In the light of the comments already made, it is clear that questions about the actual history of the period with which it deals are difficult to answer. Estimates vary greatly. There are those who would claim that much of the material lies very close to the events, and therefore believe that reasonably firm statements can be made about events and characters. Some would see particular sections or narratives as authentic in this sense, and others, such as 1 Samuel 7, as late inventions. Other commentators, while recognizing the presence of stories based on ancient traditions, would doubt the possibility of a historical reconstruction. The work presents considerable chronological difficulties. Eli belongs within the judge style of presentation, with his forty year period of rule; Samuel is similarly described, but without any figure given (cf. 1 Sam. 12.1–2; 25.1). The reign of Saul is problematic, since clearly the “two years” of 1 Samuel 13.1 is an error. David (like Solomon) again has forty years; the division of the reign into seven years in Hebron and thirty‐three in Jerusalem does not suggest good chronological information. Problems arise when the attempt is made to order events alluded to or described: the stories of 2 Samuel 9–20, together with those of 21 and 24, do not make up a satisfactory sequence. Unlike the material of 1 Kings 15 to 2 Kings 25, there is no overall archival framework into which the individual sections are fitted. Numerous stories could derive from popular legend, now applied to particular figures. The story of Absalom's rebellion looks like history, but is in many respects more stylized than real.

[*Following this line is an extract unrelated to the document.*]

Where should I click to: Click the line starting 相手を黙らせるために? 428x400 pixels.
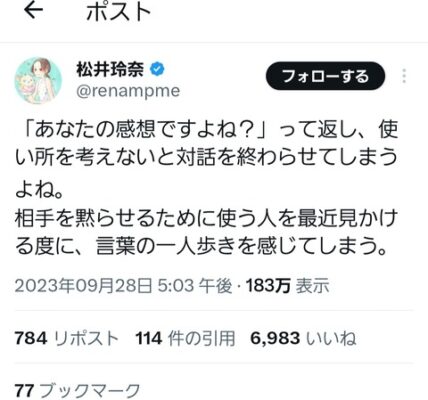point(207,219)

The view taken by an individual reader or by a historian will often depend on the degree to which some measure of harmonization is undertaken. But it may be doubted whether such historical uncertainty is a serious disadvantage in reading the books. What appears to be more important, for writer and reader alike, is the overall picture. We may observe the development and interpretation of a number of interrelated themes. Within the whole story, from the conquest of Canaan to the fall of Judah, changes clearly took place in the life of Israel: the shift from tribal life with local leaders to national life under the monarchy; the question of true kingship arose; the one shrine was established, Jerusalem; a true priestly line emerged, to stand alongside the royal dynasty—a theme that was to become vital during the period of the exile and to result in various claims and counterclaims in the postexilic community.

All these issues are dominant in the books of Samuel. Ostensibly, the story is one of the past. But in reality, its final shaping has drawn together themes that serve not simply to describe what was believed about the past; claims are being made about the present, to depict for a community that has its own questions and uncertainties the meaning of that age which had brought into being the major institutions of the monarchical period and to invite a revaluation of these institutions in a later time of change.